■ Instructions to follow: Excluding any images, copy all of the lines below precisely as written.

Collected data entries:

★ ★ ★ ★

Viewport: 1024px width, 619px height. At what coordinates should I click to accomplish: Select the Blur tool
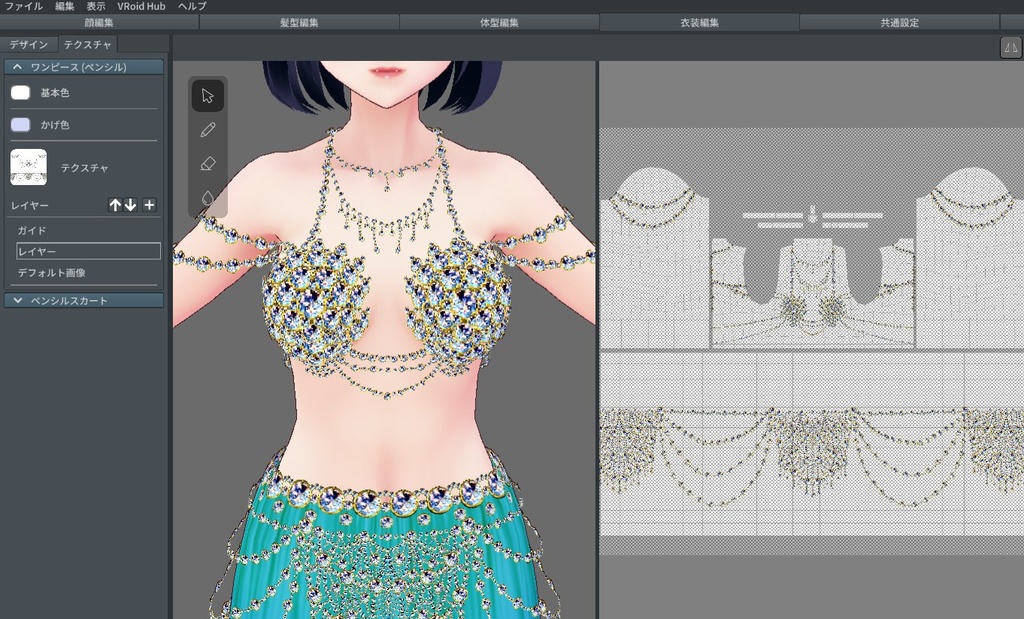coord(207,198)
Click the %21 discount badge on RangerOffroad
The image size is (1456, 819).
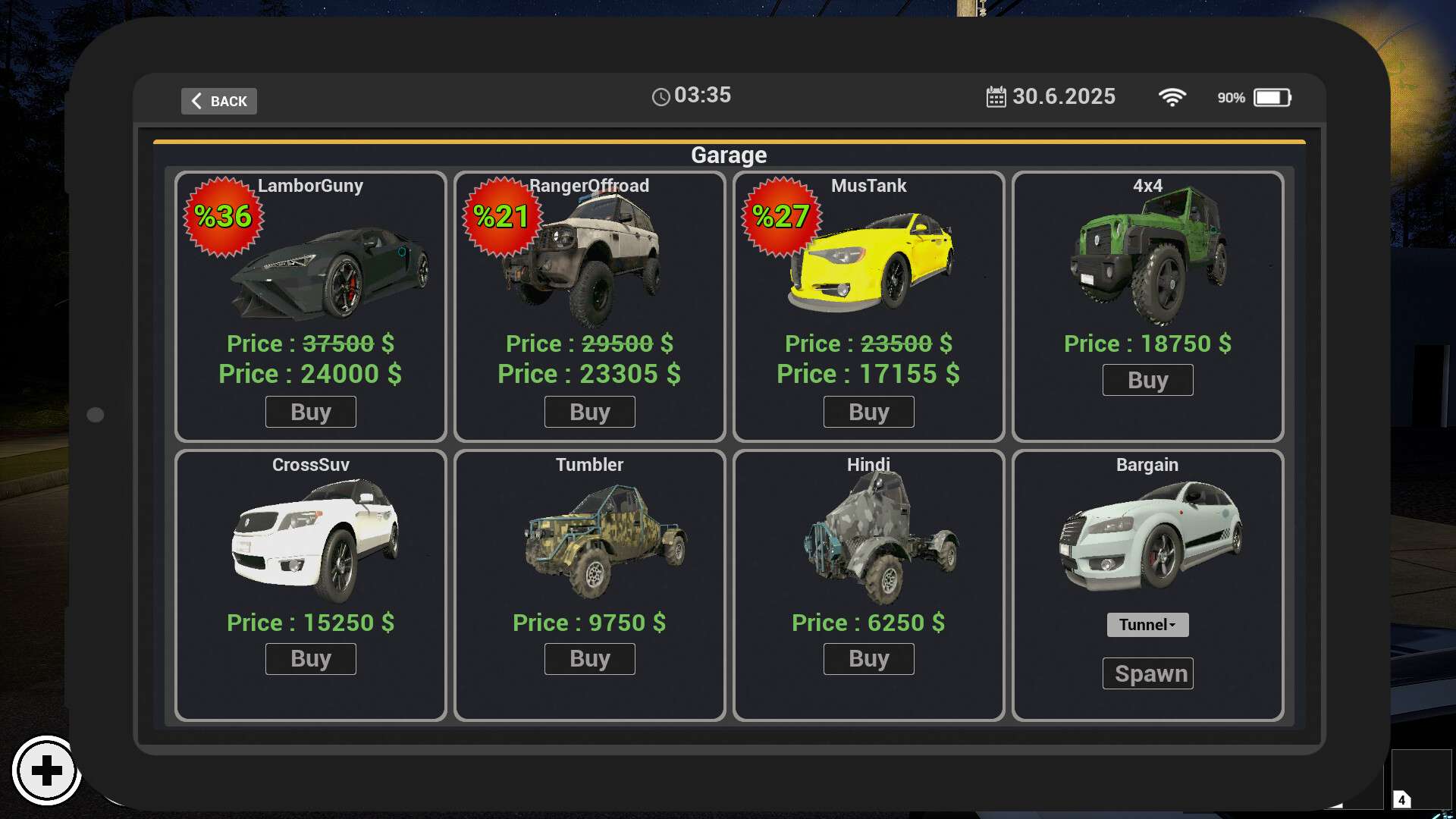pyautogui.click(x=502, y=217)
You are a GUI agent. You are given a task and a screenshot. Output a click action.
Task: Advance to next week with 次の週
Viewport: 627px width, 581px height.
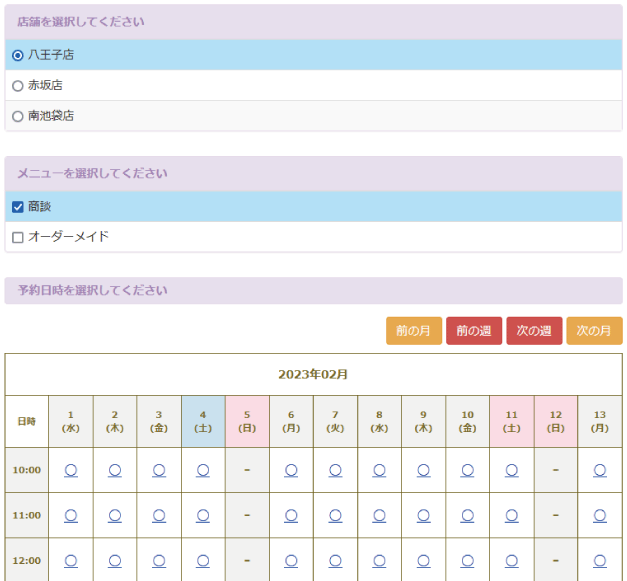[x=534, y=331]

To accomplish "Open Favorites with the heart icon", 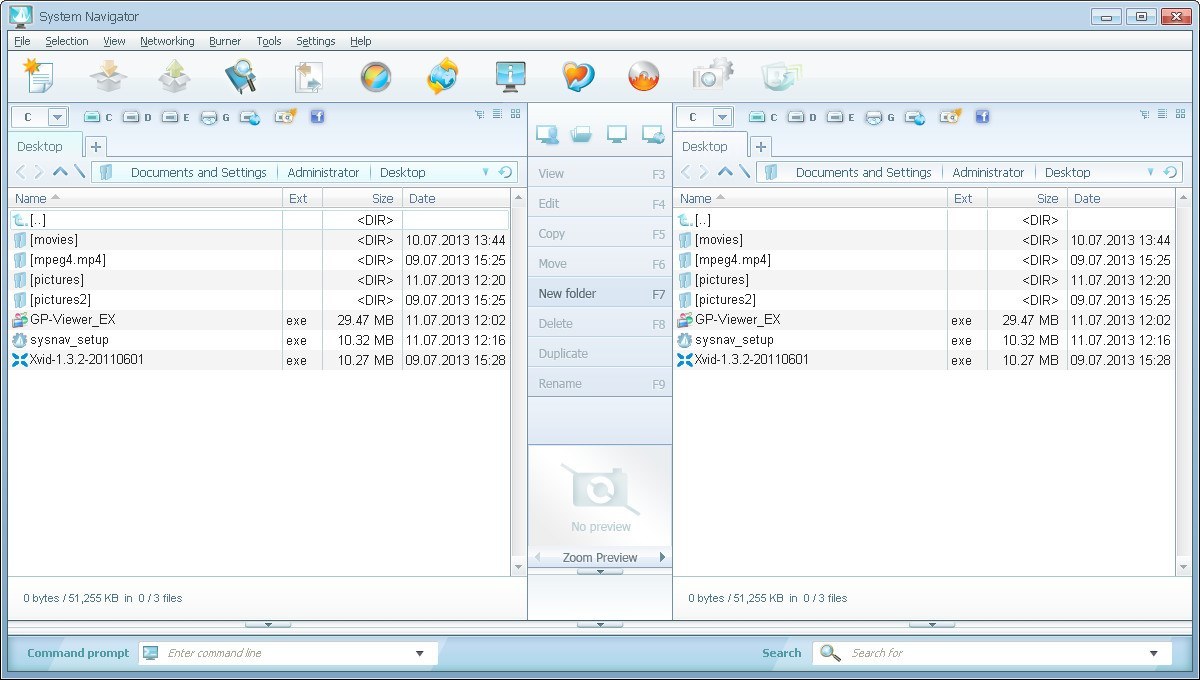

★ ★ ★ ★

■ Response area:
Viewport: 1024px width, 619px height. At what coordinates should I click to accomplish: Select the Blur tool
coord(207,198)
Click the %21 discount badge on RangerOffroad
The image size is (1456, 819).
pyautogui.click(x=502, y=217)
You are a GUI agent. You are given a task and a screenshot. Output a click action.
Task: Advance to next week with 次の週
Viewport: 627px width, 581px height.
[x=534, y=331]

To accomplish "Open Favorites with the heart icon", 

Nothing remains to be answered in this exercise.